In any chemical reaction, the limiting reactant is the substance that is entirely consumed first, stopping the reaction from continuing and limiting the amount of product that can be formed. To identify the limiting reactant, we need to compare the mole ratios of the reactants used against their coefficients in the balanced chemical equation.
This is essential because reactants are rarely provided in the exact proportions needed for the reaction. Therefore, one reactant runs out first, determining the maximum capacity of product formation.

• Start by calculating moles for each reactant given their initial mass and molar mass.
• Then, use the coefficients from the balanced equation to calculate how many moles of product each reactant can produce.
• The reactant that produces the least amount of product is your limiting reactant.

In our example, we found that oxygen (\(O_2\)) was the limiting reactant because it yielded the smallest value when calculations were completed for all reactants. Understanding limiting reactants is crucial for realistic and efficient industrial chemical processes.

Mole Conversions

Mole conversions serve as a bridge between the mass of a substance and the number of molecules or atoms it represents. In chemical reactions, working with moles is essential because they tie the quantities of substances to equivalent amounts, allowing for straightforward stoichiometry.
In the exercise, mole conversions were carried out using the molar masses of each substance. Here's how it's done:

• Calculate the molar mass by summing the atomic masses of all atoms in a molecule.
• Use the formula: moles = mass / molar mass.

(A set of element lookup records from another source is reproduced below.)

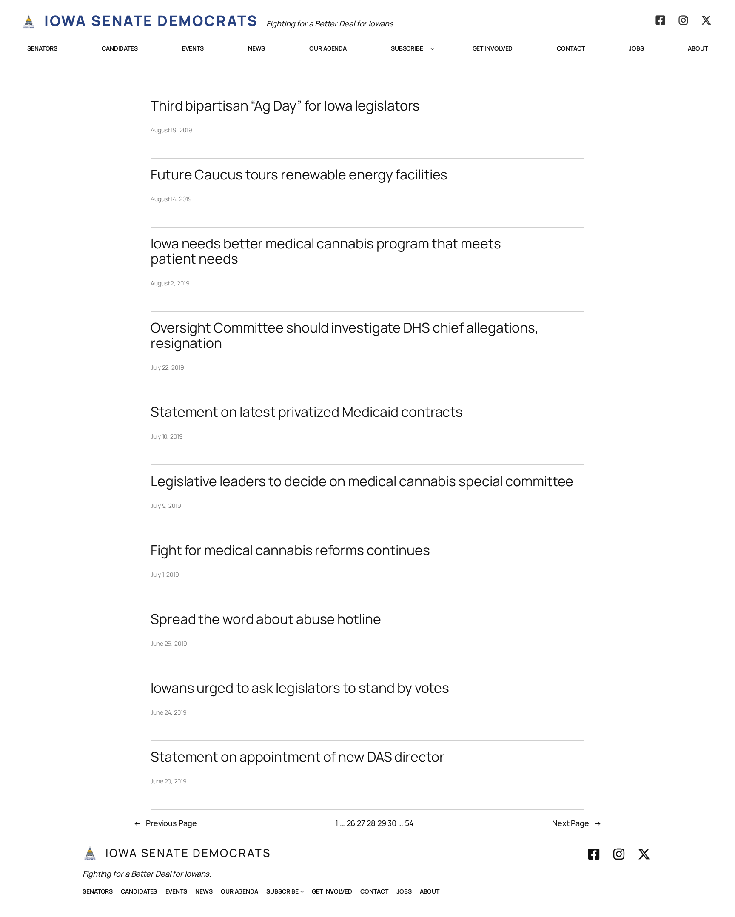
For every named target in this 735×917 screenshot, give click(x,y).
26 (351, 823)
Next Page (576, 823)
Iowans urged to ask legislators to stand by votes (300, 687)
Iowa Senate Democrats (151, 20)
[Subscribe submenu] (432, 48)
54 (409, 823)
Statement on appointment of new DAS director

For example, the molar mass of \(C_3H_6\) was calculated as \(42.09\) g/mol. With a mass provided, we converted it into moles to understand how much of \(C_3H_6\) was available for the reaction. These conversions are the backbone of stoichiometric calculations, making it possible to determine quantities of other substances in the reaction and ultimately the products formed.

Chemical Reactions

Chemical reactions involve the transformation of reactants through rearrangement of atoms resulting in the formation of products. This is governed by a balanced chemical equation which shows the precise quantity relationships.
In the example provided, acrylonitrile is formed through a specific reaction involving propane (\(C_3H_6\)), ammonia (\(NH_3\)), and oxygen (\(O_2\)) to form acrylonitrile (\(C_3H_3N\)) and water (\(H_2O\)).

• Reactions proceed according to the mole ratio as dictated by the coefficients in the balanced equation.
• Balanced equations must satisfy conservation of mass - meaning the number of atoms for each element must be the same on both sides of the equation.

In industrial and laboratory settings, the balanced chemical equation not only dictates how much product can be obtained but also how safely and efficiently a process can be carried out. Understanding chemical reactions on this level is key to manipulating them for desired outcomes, such as producing acrylonitrile for synthetic carpets and fabrics.